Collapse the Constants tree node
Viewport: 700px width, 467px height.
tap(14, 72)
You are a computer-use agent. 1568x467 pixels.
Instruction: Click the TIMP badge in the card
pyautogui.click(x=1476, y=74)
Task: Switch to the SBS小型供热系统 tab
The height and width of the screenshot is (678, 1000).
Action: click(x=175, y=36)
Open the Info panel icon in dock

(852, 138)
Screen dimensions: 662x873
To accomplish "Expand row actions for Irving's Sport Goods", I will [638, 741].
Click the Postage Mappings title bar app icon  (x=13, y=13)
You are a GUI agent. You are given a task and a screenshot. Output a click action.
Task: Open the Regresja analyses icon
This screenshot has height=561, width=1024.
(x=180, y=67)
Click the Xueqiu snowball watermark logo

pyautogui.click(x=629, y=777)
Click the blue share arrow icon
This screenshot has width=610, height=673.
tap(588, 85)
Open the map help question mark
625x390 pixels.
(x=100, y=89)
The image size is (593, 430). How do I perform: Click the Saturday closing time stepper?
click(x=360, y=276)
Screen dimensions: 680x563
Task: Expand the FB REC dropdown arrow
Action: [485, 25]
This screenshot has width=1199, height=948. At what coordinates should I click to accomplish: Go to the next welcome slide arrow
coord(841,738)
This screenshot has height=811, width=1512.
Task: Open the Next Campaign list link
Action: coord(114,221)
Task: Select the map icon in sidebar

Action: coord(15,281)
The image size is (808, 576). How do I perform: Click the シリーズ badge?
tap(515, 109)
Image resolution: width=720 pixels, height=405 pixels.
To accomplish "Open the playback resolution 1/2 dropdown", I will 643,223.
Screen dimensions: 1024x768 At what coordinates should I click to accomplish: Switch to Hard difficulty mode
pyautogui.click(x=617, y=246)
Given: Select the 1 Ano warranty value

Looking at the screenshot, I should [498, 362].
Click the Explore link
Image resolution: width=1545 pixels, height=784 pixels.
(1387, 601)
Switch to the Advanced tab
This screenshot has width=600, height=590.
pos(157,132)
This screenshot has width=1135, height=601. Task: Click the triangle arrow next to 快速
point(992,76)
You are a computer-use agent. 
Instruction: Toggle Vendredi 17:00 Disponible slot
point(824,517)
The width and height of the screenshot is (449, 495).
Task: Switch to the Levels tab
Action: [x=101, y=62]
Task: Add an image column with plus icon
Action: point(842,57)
• • •
[Aim of the exercise]: Your answer must be every line from the listing above that holds the string "agent".

[Exercise result]:
You are a computer-use agent. 1568x467 pixels.
You are a GUI agent. You are given a task and a screenshot. Output a click action.
You are a computer-use agent. 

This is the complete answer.